Tom Petrocelli, Research Fellow at Amalgam Insights has posted about Juju recently: “Canonical Takes a Third Path to Support New Platforms”.
It’s great to see some of our enthusiasm for software modeling being shared by others:
We are in the midst of another change up in the IT world. Every 15 to 20 years there is a radical rethink of the platforms that applications are built upon. During the course of the history of IT we have moved from batch-oriented, pipelined systems (predominantly written in COBOL) to client-server and n-Tier systems that are the standards of today. These platforms were developed in the last century and designed for last century applications.
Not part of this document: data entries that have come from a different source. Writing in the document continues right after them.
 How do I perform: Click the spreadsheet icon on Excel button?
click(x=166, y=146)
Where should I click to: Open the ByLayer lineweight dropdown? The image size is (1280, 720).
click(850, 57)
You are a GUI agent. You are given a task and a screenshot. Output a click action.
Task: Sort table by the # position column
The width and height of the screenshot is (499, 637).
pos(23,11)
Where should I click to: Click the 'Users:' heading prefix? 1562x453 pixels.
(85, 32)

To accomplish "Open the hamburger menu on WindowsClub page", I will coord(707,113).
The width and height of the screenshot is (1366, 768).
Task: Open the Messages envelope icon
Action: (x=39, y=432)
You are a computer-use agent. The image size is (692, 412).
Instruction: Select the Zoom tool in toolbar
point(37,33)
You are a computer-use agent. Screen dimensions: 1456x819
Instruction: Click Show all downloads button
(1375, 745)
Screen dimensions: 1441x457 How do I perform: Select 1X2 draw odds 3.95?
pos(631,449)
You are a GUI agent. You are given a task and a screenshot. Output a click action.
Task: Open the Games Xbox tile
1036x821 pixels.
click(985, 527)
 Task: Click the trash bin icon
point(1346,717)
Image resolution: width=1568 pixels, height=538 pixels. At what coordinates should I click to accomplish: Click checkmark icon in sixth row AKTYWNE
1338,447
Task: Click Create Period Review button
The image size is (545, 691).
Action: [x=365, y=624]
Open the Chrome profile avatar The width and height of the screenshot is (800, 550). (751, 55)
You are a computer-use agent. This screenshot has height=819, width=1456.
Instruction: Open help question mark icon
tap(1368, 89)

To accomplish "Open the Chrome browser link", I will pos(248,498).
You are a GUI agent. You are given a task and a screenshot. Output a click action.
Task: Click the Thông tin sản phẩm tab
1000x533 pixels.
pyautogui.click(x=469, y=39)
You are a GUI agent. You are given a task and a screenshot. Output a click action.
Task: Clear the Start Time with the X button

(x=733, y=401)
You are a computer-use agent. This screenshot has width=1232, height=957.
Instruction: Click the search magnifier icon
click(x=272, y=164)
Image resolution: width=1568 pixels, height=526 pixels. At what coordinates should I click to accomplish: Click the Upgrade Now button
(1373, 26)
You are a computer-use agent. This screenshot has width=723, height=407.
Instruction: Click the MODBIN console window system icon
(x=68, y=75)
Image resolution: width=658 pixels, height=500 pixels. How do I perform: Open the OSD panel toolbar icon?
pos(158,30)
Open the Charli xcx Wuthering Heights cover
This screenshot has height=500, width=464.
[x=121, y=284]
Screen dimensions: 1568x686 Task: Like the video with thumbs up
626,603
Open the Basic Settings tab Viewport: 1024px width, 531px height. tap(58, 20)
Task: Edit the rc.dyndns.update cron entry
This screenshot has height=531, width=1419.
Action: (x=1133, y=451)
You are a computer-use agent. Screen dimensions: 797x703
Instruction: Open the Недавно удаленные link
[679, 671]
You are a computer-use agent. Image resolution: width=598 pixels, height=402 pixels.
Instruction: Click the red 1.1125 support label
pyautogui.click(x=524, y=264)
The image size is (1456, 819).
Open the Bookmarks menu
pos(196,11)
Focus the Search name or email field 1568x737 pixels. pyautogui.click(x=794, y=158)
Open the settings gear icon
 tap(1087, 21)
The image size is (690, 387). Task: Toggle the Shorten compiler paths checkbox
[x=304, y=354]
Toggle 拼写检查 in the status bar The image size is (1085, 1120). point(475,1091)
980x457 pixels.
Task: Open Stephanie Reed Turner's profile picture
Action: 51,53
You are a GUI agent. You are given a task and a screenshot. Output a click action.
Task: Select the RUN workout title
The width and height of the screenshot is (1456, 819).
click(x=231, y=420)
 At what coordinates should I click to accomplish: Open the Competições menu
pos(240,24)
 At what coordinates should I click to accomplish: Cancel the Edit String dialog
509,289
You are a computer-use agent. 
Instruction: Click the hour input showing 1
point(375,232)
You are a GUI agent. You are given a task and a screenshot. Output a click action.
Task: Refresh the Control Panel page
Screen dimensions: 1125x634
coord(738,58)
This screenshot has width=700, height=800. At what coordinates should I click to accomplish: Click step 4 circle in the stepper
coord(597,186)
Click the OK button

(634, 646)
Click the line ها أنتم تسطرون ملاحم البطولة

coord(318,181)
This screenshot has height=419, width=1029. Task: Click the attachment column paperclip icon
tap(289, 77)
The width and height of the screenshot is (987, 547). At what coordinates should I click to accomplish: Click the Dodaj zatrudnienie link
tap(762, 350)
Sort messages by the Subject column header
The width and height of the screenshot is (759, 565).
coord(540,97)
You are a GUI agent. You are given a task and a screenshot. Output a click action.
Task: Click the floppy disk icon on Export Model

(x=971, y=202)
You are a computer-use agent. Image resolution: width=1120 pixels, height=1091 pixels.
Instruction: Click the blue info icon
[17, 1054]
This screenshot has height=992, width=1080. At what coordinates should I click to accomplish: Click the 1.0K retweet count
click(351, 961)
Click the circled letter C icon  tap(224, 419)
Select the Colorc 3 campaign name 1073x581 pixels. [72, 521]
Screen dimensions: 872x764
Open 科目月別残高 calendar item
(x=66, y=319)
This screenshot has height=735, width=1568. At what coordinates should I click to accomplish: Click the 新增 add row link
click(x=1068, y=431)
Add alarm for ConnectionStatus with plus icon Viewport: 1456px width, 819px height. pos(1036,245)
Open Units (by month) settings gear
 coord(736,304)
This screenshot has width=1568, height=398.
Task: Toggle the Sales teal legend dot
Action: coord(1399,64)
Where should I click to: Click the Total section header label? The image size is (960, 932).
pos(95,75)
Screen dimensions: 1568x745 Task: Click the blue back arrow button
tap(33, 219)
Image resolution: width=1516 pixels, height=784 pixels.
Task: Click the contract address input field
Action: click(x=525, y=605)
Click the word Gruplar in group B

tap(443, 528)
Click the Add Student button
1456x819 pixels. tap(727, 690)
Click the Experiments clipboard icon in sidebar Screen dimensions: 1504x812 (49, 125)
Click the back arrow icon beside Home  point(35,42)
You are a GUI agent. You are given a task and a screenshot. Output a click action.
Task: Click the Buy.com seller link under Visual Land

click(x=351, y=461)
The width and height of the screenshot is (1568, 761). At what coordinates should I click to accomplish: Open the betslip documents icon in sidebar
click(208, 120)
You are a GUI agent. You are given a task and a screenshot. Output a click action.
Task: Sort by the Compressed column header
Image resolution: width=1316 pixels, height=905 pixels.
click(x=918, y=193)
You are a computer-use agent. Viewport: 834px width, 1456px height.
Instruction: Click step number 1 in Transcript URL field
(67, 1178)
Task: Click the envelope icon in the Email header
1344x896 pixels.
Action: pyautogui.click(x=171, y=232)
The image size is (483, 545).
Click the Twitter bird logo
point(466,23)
After years of putting shims into systems to accommodate the scale and diversity of modern applications, IT has just begun to deploy new platforms based on containers and Kubernetes. These new platforms promise greater resiliency and scalability, as well as greater responsiveness to the business.
[…]
Canonical, however, is creating a third path to new platforms. At the Canonical Analyst Day (September 12, 2019) in New York City, Canonical CEO Mark Shuttleworth articulated a different vision for Kubernetes platforms than is typically expressed by vendors. Based on their Juju and Charms toolset, Canonical hopes to offer the benefits of the curated experience and the flexibility of the DIY. With Charms, Canonical hopes to encapsulate best practices and integrations, in effect curating the parts. Instead of combining these into a set platform, they are offering Juju as a way to combine these parts, Lego like, into a custom platform. Charms describes what the software should be; Juju says where the software should go. At the component level, Charms knows how to configure, provision, and deploy a piece of software while Juju knows the existing infrastructure and where a Charmed component can and should go.